No, questo spezzone di cronaca (effettivamente accaduto ad un cittadino iraniano, bloccato all'aeroporto Charles de Gaulle per la perdita dei documenti ed il successivo rifiuto di abbandonare un rifugio che in definitiva gli conveniva) non è all'origine soltanto di una squisita commedia, spassosa, umana e pure intrigante; con il Tom Hanks più irresistibile, giusto e ammirevolmente qualunque dai tempi di FORREST GUMP. Le vicissitudini dello stralunato ma quanto saggio Viktor Navorski, sequestrato agli arrivi del JFK di New York perché un colpo di stato nel solito staterello dell'Est europeo dal quale proviene lo ha sistemato in un limbo legale dal quale non riesce più ad evadere non rispondono più di tanto alle regole sempre più insopportabili del marketing cinematografico. Poiché è ormai sempre evidente che lo Spielberg mitico specialista di avventure ad inseguimenti di squali ed autocarri metafisici, guerre crudelmente storiche o evasioni più prosaicamente avveniristiche sembra averci preso gusto, dopo il suo primo e già acuto PROVA A PRENDERMI, a destreggiarsi mirabilmente anche nella commedia.

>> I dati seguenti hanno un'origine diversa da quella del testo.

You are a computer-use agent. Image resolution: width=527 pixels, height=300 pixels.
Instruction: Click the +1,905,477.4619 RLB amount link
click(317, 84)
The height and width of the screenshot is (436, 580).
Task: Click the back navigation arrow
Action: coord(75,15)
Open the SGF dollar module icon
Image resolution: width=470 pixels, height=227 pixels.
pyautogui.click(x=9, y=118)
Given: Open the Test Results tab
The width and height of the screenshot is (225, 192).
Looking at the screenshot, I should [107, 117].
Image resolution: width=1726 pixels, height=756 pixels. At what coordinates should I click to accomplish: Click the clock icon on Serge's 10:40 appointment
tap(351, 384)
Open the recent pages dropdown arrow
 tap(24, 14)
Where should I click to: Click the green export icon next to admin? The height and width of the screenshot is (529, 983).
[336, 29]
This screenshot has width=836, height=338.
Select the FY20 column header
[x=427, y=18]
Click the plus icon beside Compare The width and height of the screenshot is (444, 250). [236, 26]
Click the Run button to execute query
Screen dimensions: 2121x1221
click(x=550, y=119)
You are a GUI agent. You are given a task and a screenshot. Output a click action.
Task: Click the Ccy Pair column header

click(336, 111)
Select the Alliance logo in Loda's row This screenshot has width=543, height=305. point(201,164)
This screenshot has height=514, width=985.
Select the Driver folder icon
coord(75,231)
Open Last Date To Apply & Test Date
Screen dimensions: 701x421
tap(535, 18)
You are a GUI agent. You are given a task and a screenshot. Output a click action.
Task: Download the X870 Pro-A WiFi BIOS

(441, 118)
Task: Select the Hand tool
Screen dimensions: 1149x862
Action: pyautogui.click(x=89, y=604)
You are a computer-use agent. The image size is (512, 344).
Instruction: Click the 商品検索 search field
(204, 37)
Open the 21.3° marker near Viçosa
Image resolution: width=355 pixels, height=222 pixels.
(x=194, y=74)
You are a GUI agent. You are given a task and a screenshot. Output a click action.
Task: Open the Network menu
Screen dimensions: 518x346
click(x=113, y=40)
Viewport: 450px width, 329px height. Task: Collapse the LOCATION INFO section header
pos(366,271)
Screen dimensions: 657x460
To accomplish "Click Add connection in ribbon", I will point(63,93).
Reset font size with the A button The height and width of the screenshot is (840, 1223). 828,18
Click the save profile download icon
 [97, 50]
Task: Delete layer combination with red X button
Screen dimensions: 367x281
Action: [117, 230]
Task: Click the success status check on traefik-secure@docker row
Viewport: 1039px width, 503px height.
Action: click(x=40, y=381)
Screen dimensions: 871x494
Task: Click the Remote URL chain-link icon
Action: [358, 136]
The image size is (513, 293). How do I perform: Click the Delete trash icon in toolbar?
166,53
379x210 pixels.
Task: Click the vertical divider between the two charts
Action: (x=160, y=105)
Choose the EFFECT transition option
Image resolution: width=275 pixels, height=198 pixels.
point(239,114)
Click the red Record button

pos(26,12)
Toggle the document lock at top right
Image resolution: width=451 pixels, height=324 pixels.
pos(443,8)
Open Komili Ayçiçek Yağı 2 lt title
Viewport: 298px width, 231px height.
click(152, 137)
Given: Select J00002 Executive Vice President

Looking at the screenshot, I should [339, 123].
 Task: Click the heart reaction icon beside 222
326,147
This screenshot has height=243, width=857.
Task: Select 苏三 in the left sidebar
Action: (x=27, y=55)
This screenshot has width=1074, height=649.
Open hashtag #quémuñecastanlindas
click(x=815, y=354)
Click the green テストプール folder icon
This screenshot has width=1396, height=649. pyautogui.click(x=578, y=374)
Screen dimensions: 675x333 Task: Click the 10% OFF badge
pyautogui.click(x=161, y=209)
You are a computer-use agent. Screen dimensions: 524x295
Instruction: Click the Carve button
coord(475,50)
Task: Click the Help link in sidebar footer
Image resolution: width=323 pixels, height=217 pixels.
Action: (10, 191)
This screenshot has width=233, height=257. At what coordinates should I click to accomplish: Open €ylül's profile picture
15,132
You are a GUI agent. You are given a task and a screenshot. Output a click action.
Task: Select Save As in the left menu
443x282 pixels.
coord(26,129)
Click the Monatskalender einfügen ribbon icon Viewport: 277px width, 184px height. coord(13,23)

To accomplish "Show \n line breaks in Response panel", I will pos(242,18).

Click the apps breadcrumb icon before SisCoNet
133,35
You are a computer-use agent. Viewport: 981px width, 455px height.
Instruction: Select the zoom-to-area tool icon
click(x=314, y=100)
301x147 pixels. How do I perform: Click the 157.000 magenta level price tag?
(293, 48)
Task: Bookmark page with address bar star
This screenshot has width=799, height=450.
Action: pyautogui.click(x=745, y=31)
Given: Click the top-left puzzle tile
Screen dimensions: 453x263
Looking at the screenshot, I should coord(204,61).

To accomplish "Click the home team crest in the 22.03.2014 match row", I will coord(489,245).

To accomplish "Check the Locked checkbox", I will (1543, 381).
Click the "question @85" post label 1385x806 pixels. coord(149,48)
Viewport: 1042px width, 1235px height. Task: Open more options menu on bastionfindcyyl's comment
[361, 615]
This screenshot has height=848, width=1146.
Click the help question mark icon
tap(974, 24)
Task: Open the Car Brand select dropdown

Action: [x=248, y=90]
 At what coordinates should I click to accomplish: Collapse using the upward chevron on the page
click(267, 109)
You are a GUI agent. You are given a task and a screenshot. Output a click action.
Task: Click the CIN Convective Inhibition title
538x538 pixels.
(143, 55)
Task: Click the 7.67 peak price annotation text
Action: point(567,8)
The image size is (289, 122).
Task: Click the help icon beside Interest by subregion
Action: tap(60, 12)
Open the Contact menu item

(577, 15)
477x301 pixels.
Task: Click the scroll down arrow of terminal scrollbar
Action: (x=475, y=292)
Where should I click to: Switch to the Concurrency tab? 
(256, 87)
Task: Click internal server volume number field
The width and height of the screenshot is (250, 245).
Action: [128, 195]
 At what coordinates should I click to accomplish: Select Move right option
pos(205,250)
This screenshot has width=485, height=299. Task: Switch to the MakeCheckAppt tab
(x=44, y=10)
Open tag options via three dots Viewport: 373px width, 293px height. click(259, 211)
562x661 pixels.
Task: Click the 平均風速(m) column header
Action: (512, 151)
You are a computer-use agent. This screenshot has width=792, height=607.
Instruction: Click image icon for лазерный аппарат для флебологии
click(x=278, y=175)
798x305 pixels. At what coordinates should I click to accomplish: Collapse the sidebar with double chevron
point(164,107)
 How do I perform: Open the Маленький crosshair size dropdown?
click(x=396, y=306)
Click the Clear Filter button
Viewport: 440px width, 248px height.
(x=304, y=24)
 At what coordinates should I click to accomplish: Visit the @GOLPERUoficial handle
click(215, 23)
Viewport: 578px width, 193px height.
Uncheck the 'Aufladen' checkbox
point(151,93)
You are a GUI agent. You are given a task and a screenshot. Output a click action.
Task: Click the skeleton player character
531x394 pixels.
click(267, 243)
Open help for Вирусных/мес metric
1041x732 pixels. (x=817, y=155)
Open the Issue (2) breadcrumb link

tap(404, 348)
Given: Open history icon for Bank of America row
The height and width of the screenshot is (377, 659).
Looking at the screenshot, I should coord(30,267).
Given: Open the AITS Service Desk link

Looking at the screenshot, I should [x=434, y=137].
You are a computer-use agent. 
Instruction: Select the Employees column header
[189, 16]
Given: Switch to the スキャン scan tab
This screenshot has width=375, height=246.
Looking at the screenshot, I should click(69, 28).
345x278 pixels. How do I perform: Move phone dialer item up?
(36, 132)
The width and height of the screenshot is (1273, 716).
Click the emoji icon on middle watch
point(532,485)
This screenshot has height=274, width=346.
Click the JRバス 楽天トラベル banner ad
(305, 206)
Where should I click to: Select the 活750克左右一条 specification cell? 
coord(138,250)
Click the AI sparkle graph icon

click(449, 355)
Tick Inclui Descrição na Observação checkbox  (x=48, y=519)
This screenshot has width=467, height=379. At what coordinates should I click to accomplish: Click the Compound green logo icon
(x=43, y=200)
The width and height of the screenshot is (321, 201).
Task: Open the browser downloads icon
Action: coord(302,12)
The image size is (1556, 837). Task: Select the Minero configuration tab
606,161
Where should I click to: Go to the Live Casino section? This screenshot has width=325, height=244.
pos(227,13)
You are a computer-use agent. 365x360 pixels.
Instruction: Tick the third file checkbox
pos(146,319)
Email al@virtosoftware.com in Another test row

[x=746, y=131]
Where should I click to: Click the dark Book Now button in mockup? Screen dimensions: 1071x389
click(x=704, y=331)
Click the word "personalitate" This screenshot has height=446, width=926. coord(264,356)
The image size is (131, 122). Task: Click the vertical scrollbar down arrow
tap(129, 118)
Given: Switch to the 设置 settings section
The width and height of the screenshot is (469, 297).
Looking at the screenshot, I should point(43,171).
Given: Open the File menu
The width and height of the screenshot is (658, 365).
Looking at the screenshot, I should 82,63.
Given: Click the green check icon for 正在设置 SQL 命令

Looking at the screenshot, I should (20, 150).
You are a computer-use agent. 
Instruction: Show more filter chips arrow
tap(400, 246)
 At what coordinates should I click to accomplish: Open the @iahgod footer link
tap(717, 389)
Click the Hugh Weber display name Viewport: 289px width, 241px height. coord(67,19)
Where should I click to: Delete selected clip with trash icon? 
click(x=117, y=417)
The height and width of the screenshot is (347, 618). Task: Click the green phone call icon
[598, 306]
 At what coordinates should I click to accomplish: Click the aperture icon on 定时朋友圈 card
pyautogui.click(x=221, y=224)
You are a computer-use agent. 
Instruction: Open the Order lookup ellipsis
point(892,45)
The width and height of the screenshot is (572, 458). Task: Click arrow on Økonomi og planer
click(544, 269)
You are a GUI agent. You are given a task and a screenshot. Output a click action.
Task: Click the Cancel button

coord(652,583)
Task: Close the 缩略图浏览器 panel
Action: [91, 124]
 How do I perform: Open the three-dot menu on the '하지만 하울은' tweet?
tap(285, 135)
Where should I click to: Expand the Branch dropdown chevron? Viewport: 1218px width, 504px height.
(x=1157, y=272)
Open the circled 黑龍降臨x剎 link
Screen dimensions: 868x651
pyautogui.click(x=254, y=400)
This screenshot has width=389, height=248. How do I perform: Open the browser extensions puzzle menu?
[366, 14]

Nel dramma agrodolce del soave Viktor che, guida Fodor alla mano non ci cava una parola di inglese e prende per buone tutte le avversità che gli si prospettano, un regista qualunque si sarebbe afflosciato sulla staticità e gli schemini della situazione. Al contrario, sulle ali degli attori diretti a meraviglia (persino l'idillio sospetto con la sempre più deliziosamente nevrotica Zeta-Jones riesce ad assumere parvenze originali e sensibili; e Stanley Tucci campa con facilità irrisoria il contraddittorio responsabile della sicurezza, costretto a cavalcare fobie e pragmatismi dell'immigrazione post 11 settembre) Spielberg imprime al film una scorrevolezza accattivante: meno si succedono avvenimenti grandiloquenti, più ci si addentra in un sentimentalismo a rischio, più l'attenzione e, perché no, l'emozione dello spettatore risultano coinvolte. Perché quello di Spielberg è un cinema felice, che rende felici. Senza mai rinunciare, come quello di Capra, di Chaplin o di Tati ai quali si pensa, a farci riflettere. Sulla natura umana come sull'attualità politica: “ Perché non dichiari di avere paura di ritornare fra i despoti del tuo Paese; cosi ci faciliti il processo di asilo”, suggerisce il capo della sicurezza. “Perché non ho paura; è il mio Paese” risponde il buon Navorski, ovviamente non proprio al corrente di Guerre Preventive. E, ancora: “ Perché non lo incitiamo a scappare, spalancandogli le porte? Cosi, saranno altri a doversi occuparsi di lui”, riflette ancora Stanley Tucci, con un concetto desolantememnte inedito del melting pot sul quale si è costruito il nuovo mondo. Più vicino alle fiabe degli inizi che ai monumenti epici del proseguio di carriera, il regista evita con consumata abilità la melassa insita nel tema: anche grazie alla sceneggiatura di Andrew Niccol che insinua utilmente certi risvolti kafkiani dell'encomiabile THE TRUMAN SHOW. Fantastica e si commuove nella luce dorata del suo divertissement high tech: ma non dimentica di azzannare la squallida mediocrità dell'America di Bush.

All'interno del proprio affascinante contenitore spaziale (il terminal - crogiolo di tutte le contraddizioni USA - ricostruito in studio) Spielberg si muove con la sapienza di una organizzazione registica che solo trova confronti nella divertita umanità del proprio sguardo. Ma perchè meravigliarsi? Viktor Navoroski non è altro che un ennesimo E.T.: uno ancora dei suoi extraterrestri di favola, cosi banalmente buoni ed illusi, eternamente fanciulli e quindi nemmeno improbabili. Capaci di rifiutare l'assurdità e la cattiveria del quotidiano in nome del sogno, della meraviglia. E pure della lucidità.